How to complete this task ▸
Set down every record below exactly as written.

Saved entries
Start of Block

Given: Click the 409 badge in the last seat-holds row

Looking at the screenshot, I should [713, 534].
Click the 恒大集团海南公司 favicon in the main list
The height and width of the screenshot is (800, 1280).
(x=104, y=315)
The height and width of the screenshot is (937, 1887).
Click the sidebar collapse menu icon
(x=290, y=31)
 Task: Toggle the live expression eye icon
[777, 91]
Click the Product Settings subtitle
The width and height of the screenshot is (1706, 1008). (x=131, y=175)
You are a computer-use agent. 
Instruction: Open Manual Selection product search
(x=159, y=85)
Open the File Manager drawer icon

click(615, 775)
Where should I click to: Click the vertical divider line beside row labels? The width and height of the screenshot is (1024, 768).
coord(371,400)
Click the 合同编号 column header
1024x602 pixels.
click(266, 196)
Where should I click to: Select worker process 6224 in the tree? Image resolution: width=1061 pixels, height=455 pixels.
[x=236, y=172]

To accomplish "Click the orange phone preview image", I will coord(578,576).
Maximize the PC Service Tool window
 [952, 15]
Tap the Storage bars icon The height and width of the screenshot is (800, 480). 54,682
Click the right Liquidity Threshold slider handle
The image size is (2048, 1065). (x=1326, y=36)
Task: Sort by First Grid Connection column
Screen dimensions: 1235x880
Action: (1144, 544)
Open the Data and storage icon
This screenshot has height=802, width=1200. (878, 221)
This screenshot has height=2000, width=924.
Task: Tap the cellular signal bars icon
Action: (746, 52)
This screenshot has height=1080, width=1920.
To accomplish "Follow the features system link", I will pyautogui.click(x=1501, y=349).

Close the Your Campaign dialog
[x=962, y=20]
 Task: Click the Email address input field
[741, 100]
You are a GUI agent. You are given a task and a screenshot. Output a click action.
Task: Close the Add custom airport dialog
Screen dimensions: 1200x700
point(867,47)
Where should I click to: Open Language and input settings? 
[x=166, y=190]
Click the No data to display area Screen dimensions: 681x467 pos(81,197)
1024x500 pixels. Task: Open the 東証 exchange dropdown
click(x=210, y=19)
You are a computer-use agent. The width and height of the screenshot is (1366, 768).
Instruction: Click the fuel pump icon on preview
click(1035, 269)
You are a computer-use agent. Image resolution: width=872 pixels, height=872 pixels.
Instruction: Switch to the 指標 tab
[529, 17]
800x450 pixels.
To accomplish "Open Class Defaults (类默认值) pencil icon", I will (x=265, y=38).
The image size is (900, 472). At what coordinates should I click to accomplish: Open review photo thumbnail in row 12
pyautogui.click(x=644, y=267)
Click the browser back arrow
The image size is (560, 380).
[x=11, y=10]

End of Block

Reply to the task ▸
Given: Click the 409 badge in the last seat-holds row

Looking at the screenshot, I should [713, 534].
Click the 恒大集团海南公司 favicon in the main list
The height and width of the screenshot is (800, 1280).
(x=104, y=315)
The height and width of the screenshot is (937, 1887).
Click the sidebar collapse menu icon
(x=290, y=31)
 Task: Toggle the live expression eye icon
[777, 91]
Click the Product Settings subtitle
The width and height of the screenshot is (1706, 1008). (x=131, y=175)
You are a computer-use agent. 
Instruction: Open Manual Selection product search
(x=159, y=85)
Open the File Manager drawer icon

click(615, 775)
Where should I click to: Click the vertical divider line beside row labels? The width and height of the screenshot is (1024, 768).
coord(371,400)
Click the 合同编号 column header
1024x602 pixels.
click(266, 196)
Where should I click to: Select worker process 6224 in the tree? Image resolution: width=1061 pixels, height=455 pixels.
[x=236, y=172]

To accomplish "Click the orange phone preview image", I will coord(578,576).
Maximize the PC Service Tool window
 [952, 15]
Tap the Storage bars icon The height and width of the screenshot is (800, 480). 54,682
Click the right Liquidity Threshold slider handle
The image size is (2048, 1065). (x=1326, y=36)
Task: Sort by First Grid Connection column
Screen dimensions: 1235x880
Action: (1144, 544)
Open the Data and storage icon
This screenshot has height=802, width=1200. (878, 221)
This screenshot has height=2000, width=924.
Task: Tap the cellular signal bars icon
Action: (746, 52)
This screenshot has height=1080, width=1920.
To accomplish "Follow the features system link", I will pyautogui.click(x=1501, y=349).

Close the Your Campaign dialog
[x=962, y=20]
 Task: Click the Email address input field
[741, 100]
You are a GUI agent. You are given a task and a screenshot. Output a click action.
Task: Close the Add custom airport dialog
Screen dimensions: 1200x700
point(867,47)
Where should I click to: Open Language and input settings? 
[x=166, y=190]
Click the No data to display area Screen dimensions: 681x467 pos(81,197)
1024x500 pixels. Task: Open the 東証 exchange dropdown
click(x=210, y=19)
You are a computer-use agent. The width and height of the screenshot is (1366, 768).
Instruction: Click the fuel pump icon on preview
click(1035, 269)
You are a computer-use agent. Image resolution: width=872 pixels, height=872 pixels.
Instruction: Switch to the 指標 tab
[529, 17]
800x450 pixels.
To accomplish "Open Class Defaults (类默认值) pencil icon", I will (x=265, y=38).
The image size is (900, 472). At what coordinates should I click to accomplish: Open review photo thumbnail in row 12
pyautogui.click(x=644, y=267)
Click the browser back arrow
The image size is (560, 380).
[x=11, y=10]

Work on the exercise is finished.